2008-02-07 07:32:13

by Balaji Rao

[permalink] [raw]
Subject: [PATCH][Regression] x86, 32-bit: trim memory not covered by wb mtrrs - FIX

Hello,

The following commit caused my X server to stop working.

commit 99fc8d424bc5d803fe92cad56c068fe64e73747a
Author: Jesse Barnes <[email protected]>
Date: Wed Jan 30 13:33:18 2008 +0100

x86, 32-bit: trim memory not covered by wb mtrrs

This patch fixes the improper handling of addresses > 4G by mtrr_trim_uncached_memory.
This, now brings up X on my system.

Signed-off-by: Balaji Rao <[email protected]>

diff --git a/arch/x86/kernel/cpu/mtrr/main.c b/arch/x86/kernel/cpu/mtrr/main.c
index 1e27b69..b0f1d48 100644
--- a/arch/x86/kernel/cpu/mtrr/main.c
+++ b/arch/x86/kernel/cpu/mtrr/main.c
@@ -659,7 +659,7 @@ static __init int amd_special_default_mtrr(void)
*/
int __init mtrr_trim_uncached_memory(unsigned long end_pfn)
{
- unsigned long i, base, size, highest_addr = 0, def, dummy;
+ unsigned long i, base, size, highest_pfn = 0, def, dummy;
mtrr_type type;
u64 trim_start, trim_size;

@@ -682,30 +682,27 @@ int __init mtrr_trim_uncached_memory(unsigned long end_pfn)
mtrr_if->get(i, &base, &size, &type);
if (type != MTRR_TYPE_WRBACK)
continue;
- base <<= PAGE_SHIFT;
- size <<= PAGE_SHIFT;
- if (highest_addr < base + size)
- highest_addr = base + size;
+ if (highest_pfn < base + size)
+ highest_pfn = base + size;
}

/* kvm/qemu doesn't have mtrr set right, don't trim them all */
- if (!highest_addr) {
+ if (!highest_pfn) {
printk(KERN_WARNING "WARNING: strange, CPU MTRRs all blank?\n");
WARN_ON(1);
return 0;
}

- if ((highest_addr >> PAGE_SHIFT) < end_pfn) {
+ if (highest_pfn < end_pfn) {
printk(KERN_WARNING "WARNING: BIOS bug: CPU MTRRs don't cover"
" all of memory, losing %LdMB of RAM.\n",
- (((u64)end_pfn << PAGE_SHIFT) - highest_addr) >> 20);
+ ((u64)(end_pfn - highest_pfn) << PAGE_SHIFT) >> 20);

WARN_ON(1);

printk(KERN_INFO "update e820 for mtrr\n");
- trim_start = highest_addr;
- trim_size = end_pfn;
- trim_size <<= PAGE_SHIFT;
+ trim_start = highest_pfn << PAGE_SHIFT;
+ trim_size = end_pfn << PAGE_SHIFT;
trim_size -= trim_start;
add_memory_region(trim_start, trim_size, E820_RESERVED);
update_e820();


2008-02-07 08:03:17

by Ingo Molnar

[permalink] [raw]
Subject: Re: [PATCH][Regression] x86, 32-bit: trim memory not covered by wb mtrrs - FIX


* Balaji Rao <[email protected]> wrote:

> Hello,
>
> The following commit caused my X server to stop working.
>
> commit 99fc8d424bc5d803fe92cad56c068fe64e73747a
> Author: Jesse Barnes <[email protected]>
> Date: Wed Jan 30 13:33:18 2008 +0100
>
> x86, 32-bit: trim memory not covered by wb mtrrs
>
> This patch fixes the improper handling of addresses > 4G by
> mtrr_trim_uncached_memory. This, now brings up X on my system.

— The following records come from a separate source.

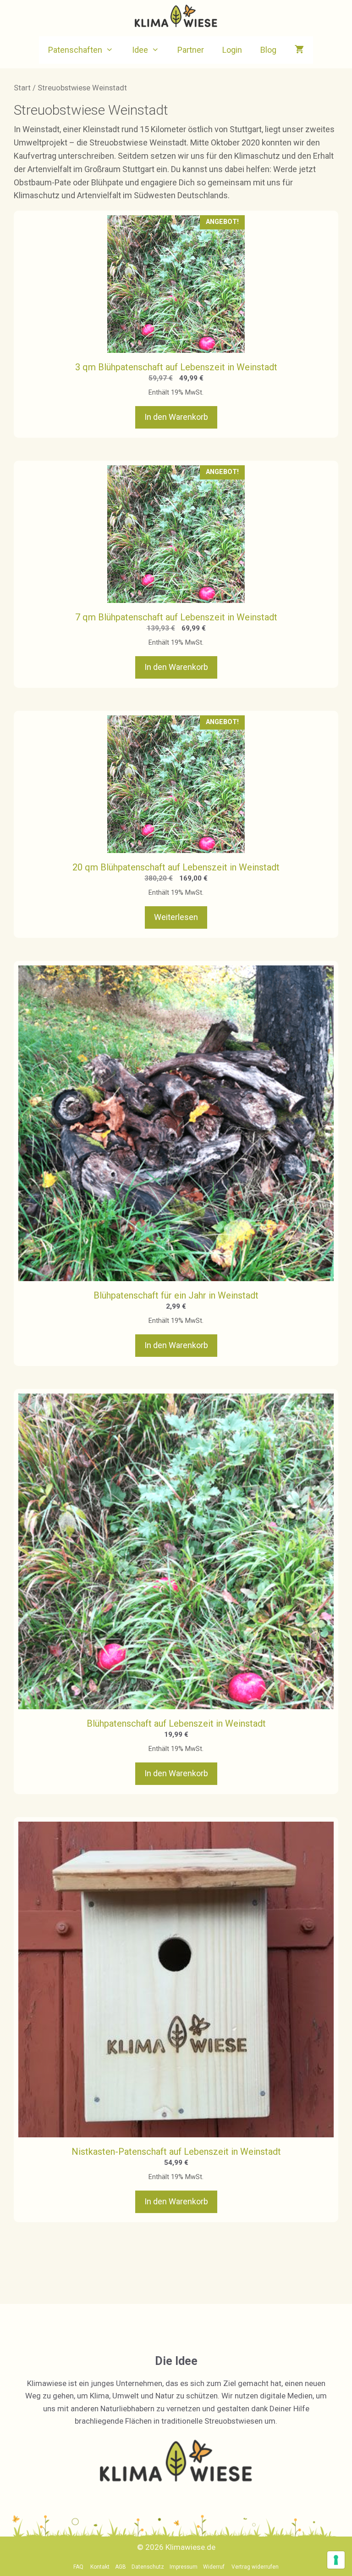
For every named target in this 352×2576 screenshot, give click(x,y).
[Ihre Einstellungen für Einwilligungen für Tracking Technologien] (336, 2560)
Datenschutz (148, 2567)
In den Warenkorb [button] (176, 417)
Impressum (184, 2567)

thanks. Incidentally this same bug was reported and fixed yesterday, and
that fix is upstream already. Could you please compare your solution to
Yinghai Lu's fix below, and send us a patch for any further improvements
(or cleanups) you might notice in that code? It seems to be almost the
same fix as yours. (and hopefully it fixes your X problem too)

Ingo

------------------>
commit 20651af9ac60fd6e31360688ad44861a7d05256a
Author: Yinghai Lu <[email protected]>
Date: Wed Feb 6 22:39:45 2008 +0100

x86: fix mttr trimming

Pavel Emelyanov reported that his networking card did not work
and bisected it down to:

"
The commit

093af8d7f0ba3c6be1485973508584ef081e9f93
x86_32: trim memory by updating e820

broke my e1000 card: on loading driver says that

e1000: probe of 0000:04:03.0 failed with error -5

and the interface doesn't appear.
"

on a 32-bit kernel, base will overflow when try to do PAGE_SHIFT,
and highest_addr will always less 4G.

So use pfn instead of address to avoid the overflow when more than
4g RAM is installed on a 32-bit kernel.

Many thanks to Pavel Emelyanov for reporting and testing it.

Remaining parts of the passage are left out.